WHAT YOU WILL DO: Each line from the one containing "Given: Expand the" through the last line of the records is to be repeated exactly, with all pictures left out.

Collected data entries
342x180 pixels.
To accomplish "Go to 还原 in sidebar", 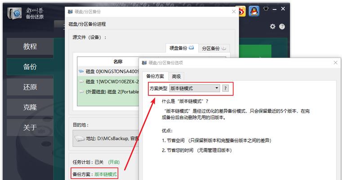I will tap(30, 87).
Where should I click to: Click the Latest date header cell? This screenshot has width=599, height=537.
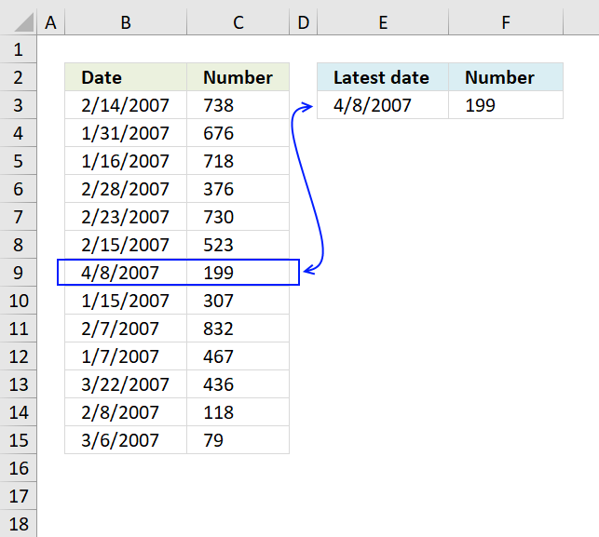coord(383,77)
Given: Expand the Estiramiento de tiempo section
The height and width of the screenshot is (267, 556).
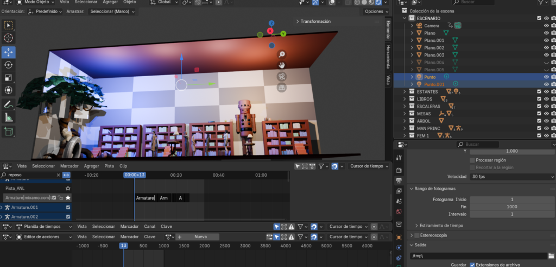Looking at the screenshot, I should pos(416,225).
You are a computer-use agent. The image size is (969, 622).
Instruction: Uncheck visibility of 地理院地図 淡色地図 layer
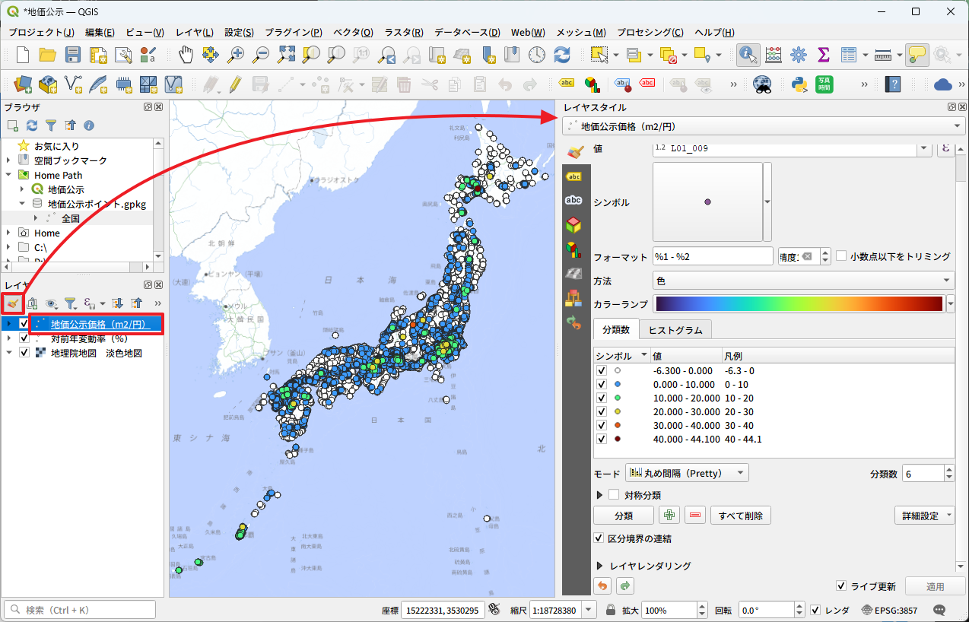24,353
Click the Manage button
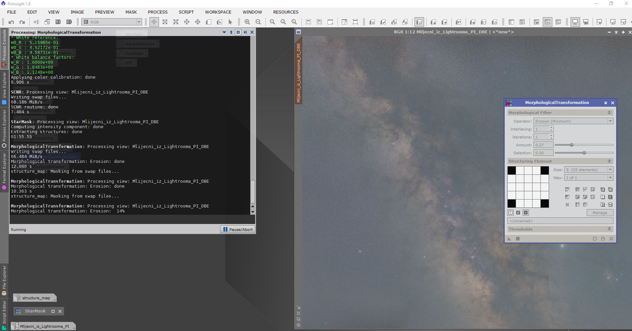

EXPECTED ANSWER:
Given: Expand the Estiramiento de tiempo section
The height and width of the screenshot is (267, 556).
Looking at the screenshot, I should pos(416,225).
You are a computer-use agent. The image size is (969, 622).
Instruction: Uncheck visibility of 地理院地図 淡色地図 layer
24,353
Click the Manage button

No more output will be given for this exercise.